[[ Records, beginning ]]

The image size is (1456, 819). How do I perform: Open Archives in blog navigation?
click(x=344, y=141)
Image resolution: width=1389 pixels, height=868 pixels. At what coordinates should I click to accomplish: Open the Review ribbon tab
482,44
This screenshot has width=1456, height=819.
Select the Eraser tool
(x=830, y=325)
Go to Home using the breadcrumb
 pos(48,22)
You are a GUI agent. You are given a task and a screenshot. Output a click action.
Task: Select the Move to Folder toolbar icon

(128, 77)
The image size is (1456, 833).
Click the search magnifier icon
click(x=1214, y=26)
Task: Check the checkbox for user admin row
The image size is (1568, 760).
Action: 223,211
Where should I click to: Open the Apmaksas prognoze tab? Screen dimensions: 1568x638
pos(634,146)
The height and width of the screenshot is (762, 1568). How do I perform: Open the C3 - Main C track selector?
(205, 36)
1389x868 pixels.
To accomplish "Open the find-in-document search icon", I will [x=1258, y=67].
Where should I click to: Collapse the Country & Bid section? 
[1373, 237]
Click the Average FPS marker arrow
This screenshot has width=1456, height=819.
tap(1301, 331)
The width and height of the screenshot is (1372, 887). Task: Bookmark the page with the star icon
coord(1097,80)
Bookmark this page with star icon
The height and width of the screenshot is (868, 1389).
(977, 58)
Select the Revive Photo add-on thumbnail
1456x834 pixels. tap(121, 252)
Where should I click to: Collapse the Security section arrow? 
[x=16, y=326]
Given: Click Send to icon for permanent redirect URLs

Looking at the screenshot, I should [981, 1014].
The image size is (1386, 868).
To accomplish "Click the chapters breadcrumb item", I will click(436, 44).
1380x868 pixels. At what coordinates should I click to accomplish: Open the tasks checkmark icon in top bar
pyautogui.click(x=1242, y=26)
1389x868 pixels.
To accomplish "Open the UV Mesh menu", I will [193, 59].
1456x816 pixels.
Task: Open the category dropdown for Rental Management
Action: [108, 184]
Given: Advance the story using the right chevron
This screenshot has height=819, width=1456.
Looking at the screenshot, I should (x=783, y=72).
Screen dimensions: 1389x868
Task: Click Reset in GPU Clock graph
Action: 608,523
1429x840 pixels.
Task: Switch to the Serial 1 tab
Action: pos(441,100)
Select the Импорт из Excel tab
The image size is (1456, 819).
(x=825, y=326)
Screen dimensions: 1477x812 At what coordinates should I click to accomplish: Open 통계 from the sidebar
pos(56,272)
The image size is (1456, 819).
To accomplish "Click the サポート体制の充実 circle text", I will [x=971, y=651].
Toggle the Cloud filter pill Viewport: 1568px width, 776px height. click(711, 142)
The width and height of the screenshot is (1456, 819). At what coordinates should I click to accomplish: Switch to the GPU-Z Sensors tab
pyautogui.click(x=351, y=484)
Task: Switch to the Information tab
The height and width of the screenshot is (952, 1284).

[[ Records, end ]]

Take the lines from the first line of the records through the line holding "You are a GUI", both included, and please reproduce them exactly with nothing added.

• _Output of the task_:
The image size is (1456, 819). How do I perform: Open Archives in blog navigation?
click(x=344, y=141)
Image resolution: width=1389 pixels, height=868 pixels. At what coordinates should I click to accomplish: Open the Review ribbon tab
482,44
This screenshot has width=1456, height=819.
Select the Eraser tool
(x=830, y=325)
Go to Home using the breadcrumb
 pos(48,22)
You are a GUI agent. You are given a task and a screenshot. Output a click action.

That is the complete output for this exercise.